James's Blog

Sharing random thoughts, stories and ideas.

2023 Highlights

Posted: Dec 31, 2023
◷ 4 minute read

Here is my annual roundup of some of the most interesting things I came across in 2023.

Cory Doctorow on TikTok’s Enshittification

Cory wrote this piece at the beginning of the year, which applied the previously coined term “enshittification” to TikTok. The term refers to the observed trajectory of platform technology products that starts great, then increasingly becoming worse and worse as they attempt to extract value more and more egregiously. There is definitely plenty of examples that fit this pattern, which the author mentions, but I’m not sure that it really applies to TikTok. Mostly because it is not a typical technology company, driven purely by profit incentives.

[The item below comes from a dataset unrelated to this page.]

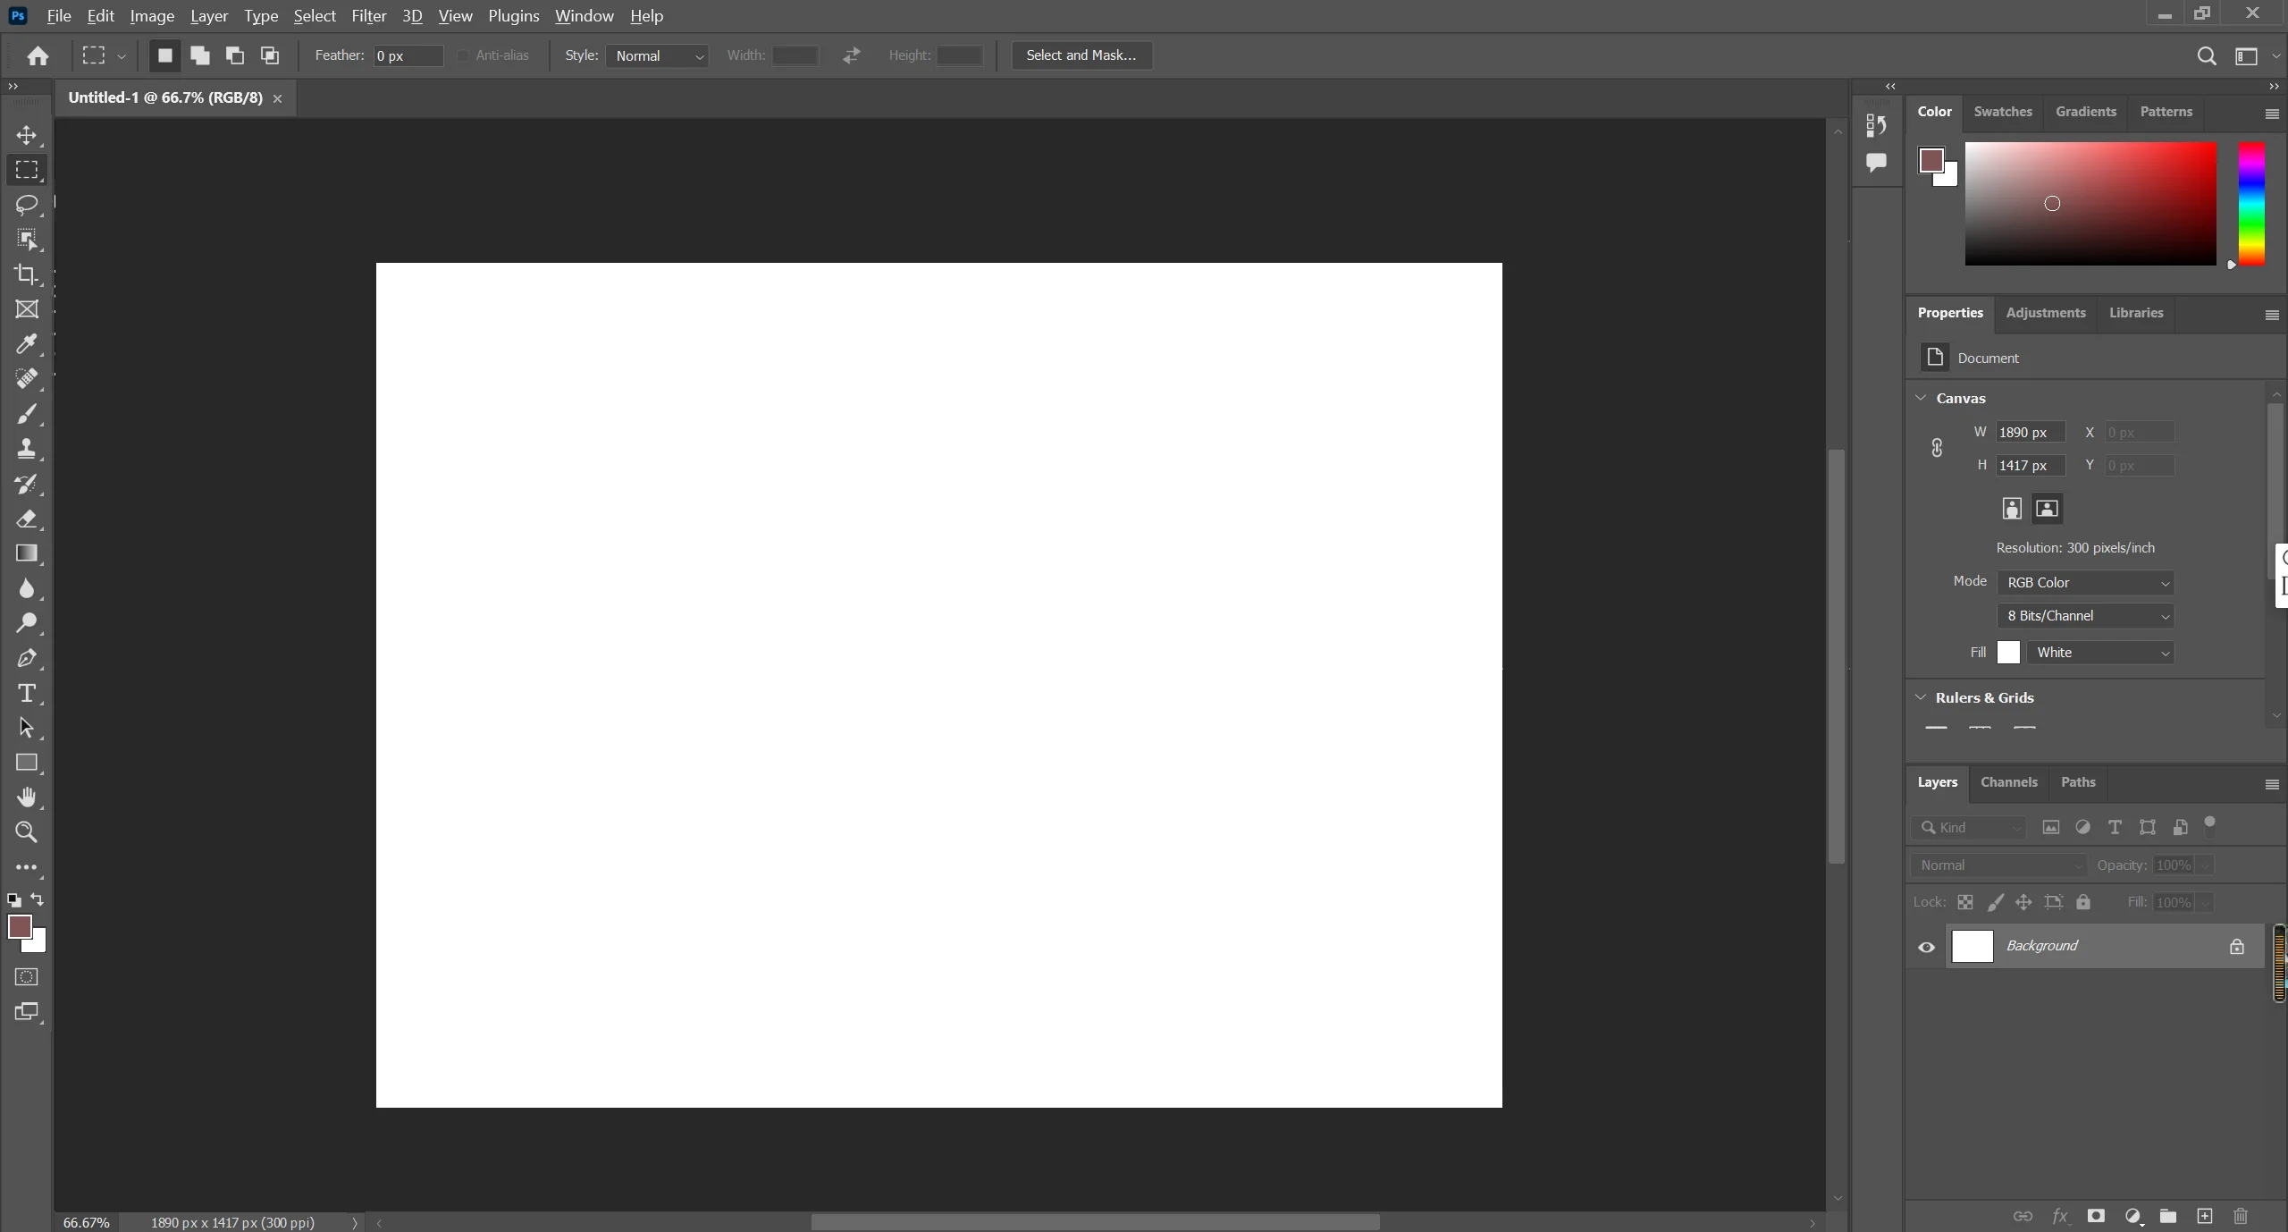Image resolution: width=2288 pixels, height=1232 pixels.
Task: Swap foreground and background colors
Action: (x=38, y=899)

TikTok and its parent company ByteDance are in part state-influenced information tools, and so have a whole set of ulterior motives to take into account. Of course, with this rather nefarious set of motivations, arguably TikTok is already “shit” for its users. But regardless, the “enshittification” as described by Cory may not apply to it. The incessant need to extract more and more value out of its users won’t happen the same way, because it is not just the monetary value of their users that they are interested in.

Stephen Wolfram’s Primer on ChatGPT

GPT-based large language models (LLMs) have definitely been in the spotlight for the past year. As an accessible yet not too shallow introduction to the technology, this piece by Stephen Wolfram is one of the best I’ve come across. Apart from explaining how the system underlying ChatGPT functions, he also makes some philosophical comments on the recent development of LLMs. A particularly memorable part for me is the following passage, talking about how surprising it was for all of us, that such a large-scale linear algebra monstrosity could generate intelligible text:

I think we have to view this as a - potentially surprising - scientific discovery: that somehow in a neural net like ChatGPT’s it’s possible to capture the essence of what human brains manage to do in generating language.

It feels weird to think that the knowledge about the behavior of a human-made object can constitute a scientific discovery, since for almost everything else in our past, the discovery came first (e.g. semi-conductivity), about the natural world, followed by the creation of new things (e.g. computers). But in this case, given how these LLMs work (effectively blackboxes, “giant inscrutable matrices”, as Eliezer Yudkowsky likes to say), their surprising capabilities should indeed be considered scientific discoveries, or maybe mathematical ones.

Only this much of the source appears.